-- WHAT THIS TASK INVOLVES --
Determine how many lines in the entries below contain "Click", and output only that number.

-- DATA TO PROCESS --
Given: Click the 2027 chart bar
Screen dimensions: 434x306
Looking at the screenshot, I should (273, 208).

==

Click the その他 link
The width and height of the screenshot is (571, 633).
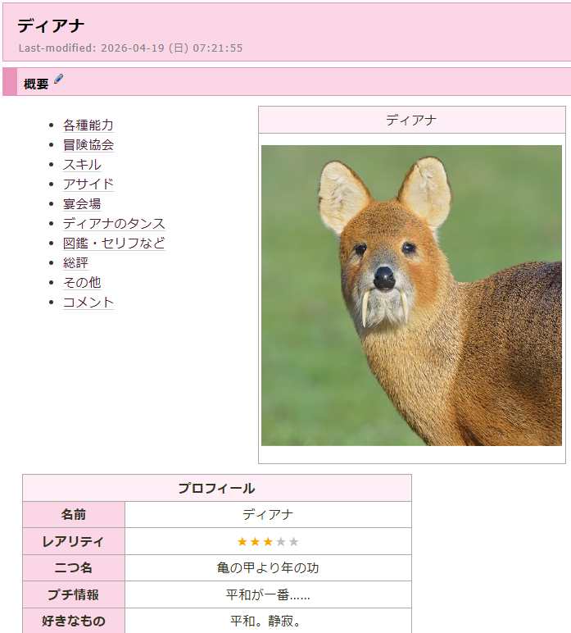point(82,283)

-- EXERCISE SOLUTION --
2